Umm, maybe for you. She hurried to catch up, keeping pace two steps behind him. A constant wind from the right warmed and dried her. “Is this real or am I having a bad dream?”
“As real as you or I.” Legacy chuckled. “What else would it be?”
“I was in school this morning, but I stayed up too late so I took a nap. I think I’m having a nightmare, but I don’t usually talk to my nightmares.”
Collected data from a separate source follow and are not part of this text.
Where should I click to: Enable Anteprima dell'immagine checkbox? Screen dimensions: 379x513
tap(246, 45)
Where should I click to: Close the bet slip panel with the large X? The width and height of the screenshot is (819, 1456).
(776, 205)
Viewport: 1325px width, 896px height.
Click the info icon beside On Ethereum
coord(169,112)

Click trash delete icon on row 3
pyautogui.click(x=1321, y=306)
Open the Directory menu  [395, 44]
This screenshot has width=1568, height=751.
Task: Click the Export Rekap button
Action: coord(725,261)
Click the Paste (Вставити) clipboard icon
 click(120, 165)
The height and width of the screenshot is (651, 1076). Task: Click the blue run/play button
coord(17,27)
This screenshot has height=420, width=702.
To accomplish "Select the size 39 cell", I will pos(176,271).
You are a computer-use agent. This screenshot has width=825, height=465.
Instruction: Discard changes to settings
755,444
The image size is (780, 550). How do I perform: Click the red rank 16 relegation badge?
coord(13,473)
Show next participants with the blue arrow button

They descended a long, sloping hill of sand, following a path of footprints that disappeared into the desert a good ways off. A traffic light stuck up out of the dirt, its top only tall as her waist. Kiera stared at the rusty metal, wondering how long it had been there. She waved her arms for balance, slipping and skidding down the dune to the flat sand at the bottom.
“What is ‘school?’” asked Legacy.
Kiera stepped over a bit of concrete studded with sharp rebar spikes and paused to breathe. It had only been minutes since they started walking, but already, sweat coated her from head to toe. “It’s a place where kids have to go to learn. There’s teachers and lab projects and stuff. It can be fun sometimes, but mostly it’s boring or difficult. It’s overcrowded, too. Most of my classes have like, thirty kids.”
“I find that difficult to imagine.” Legacy chuckled. “There are barely ten children in any one village. What is a teacher?”
“A person who teaches.”
He shook his head, making his crown clatter. “You’ve answered my question with the word I asked about. That does not tell me anything.”
Kiera ran her hands through her slimy hair, ready to growl in frustration. “A teacher… Ugh. They like know stuff. Math, science, other languages… and it’s their job to help us learn.”
“Ahh, so they are your parents.”
“No… not even close. They just teach us for a couple of hours, then we go home.”
“Do they not nurture and guide you?” Legacy glanced at her without breaking stride.
Kiera fanned herself, gazing up at the overcast sky. Powerful sun on the other side of the clouds made the thin parts glow around roiling dark billows. It’s so hot… “I guess, but not the same way as parents. Teachers don’t love us. In fact, some teachers hate kids.”
“I cannot understand that.”
She laughed. “Yeah, it doesn’t make sense. Why get a job as a teacher if you hate kids?”
“Job…” He blinked at her. “What is that?”
“Oh, wow. You don’t know much do you?” She huffed. “A job is something that makes you leave your kid home alone all day long, but you get money for it. Most people hate them, but don’t have a choice.”
Legacy laughed. “I know far more than many. I seek the knowledge that time has no further use for, but may once again come to rely on… if he is correct.”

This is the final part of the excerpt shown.